* _TEXT SHOWN_

/Arabic-Deep-Learning-OCR

Primary LanguageJupyter NotebookMIT LicenseMIT

Arabic Optical Character Recognition (OCR)

This work can be used to train Deep Learning OCR models to recognize words in any language including Arabic. The model operates in an end to end manner with high accuracy without the need to segment words. The model can be trained to recognized words in different languages, fonts, font shapes and word length, it was tested on (18) different font types and the accuracy was high.

font_list

The details of this model are presented in: https://arxiv.org/abs/2009.01987

The code to generate the dataset (Arabic word images and labels) can be found at:

https://github.com/msfasha/TextImagesToolkit

Using this toolkit, Arabic words can be generated using different fonts, sizes, word length, augmentation and many other features.

Samples of the datasets that were used to train and test the model can be found at:

https://drive.google.com/drive/folders/1mRefmN4Yzy60Uh7z3B6cllyyOXaxQrgg?usp=sharing

A utility program to unpack binary image files and extract them into png Arabic word image files can be accessed at:

ExtractPNGsFromBinary

The code in this model was based on the work of:

https://github.com/githubharald/SimpleHTR.

* _GIVEN EXERCISE_
Copy out the whole Arabic OCR project page above, word for word.

* _DATASET EXCERPT_
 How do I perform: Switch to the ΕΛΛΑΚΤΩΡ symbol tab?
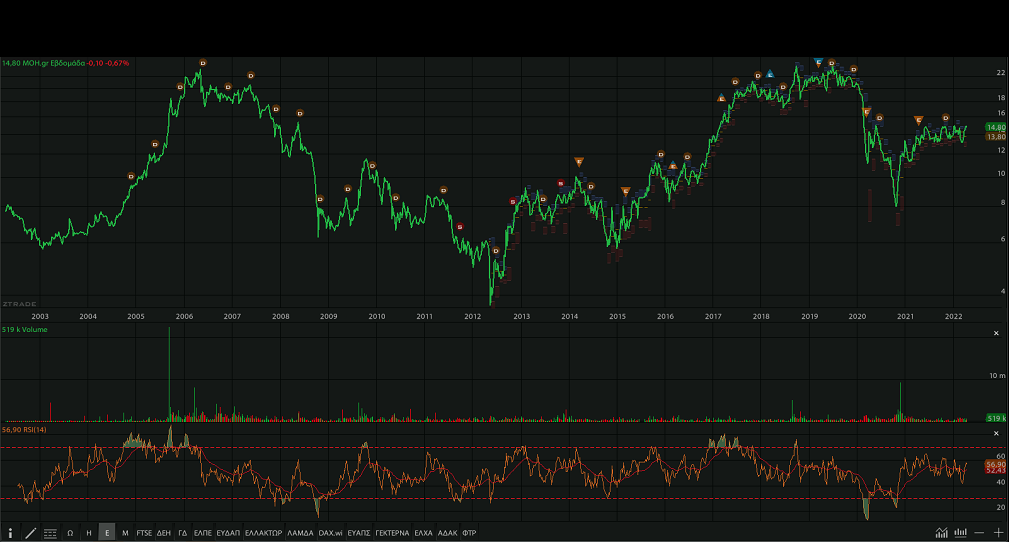coord(263,533)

* _SOLVED EXERCISE_
/Arabic-Deep-Learning-OCR

Primary LanguageJupyter NotebookMIT LicenseMIT

Arabic Optical Character Recognition (OCR)

This work can be used to train Deep Learning OCR models to recognize words in any language including Arabic. The model operates in an end to end manner with high accuracy without the need to segment words. The model can be trained to recognized words in different languages, fonts, font shapes and word length, it was tested on (18) different font types and the accuracy was high.

font_list

The details of this model are presented in: https://arxiv.org/abs/2009.01987

The code to generate the dataset (Arabic word images and labels) can be found at:

https://github.com/msfasha/TextImagesToolkit

Using this toolkit, Arabic words can be generated using different fonts, sizes, word length, augmentation and many other features.

Samples of the datasets that were used to train and test the model can be found at:

https://drive.google.com/drive/folders/1mRefmN4Yzy60Uh7z3B6cllyyOXaxQrgg?usp=sharing

A utility program to unpack binary image files and extract them into png Arabic word image files can be accessed at:

ExtractPNGsFromBinary

The code in this model was based on the work of:

https://github.com/githubharald/SimpleHTR.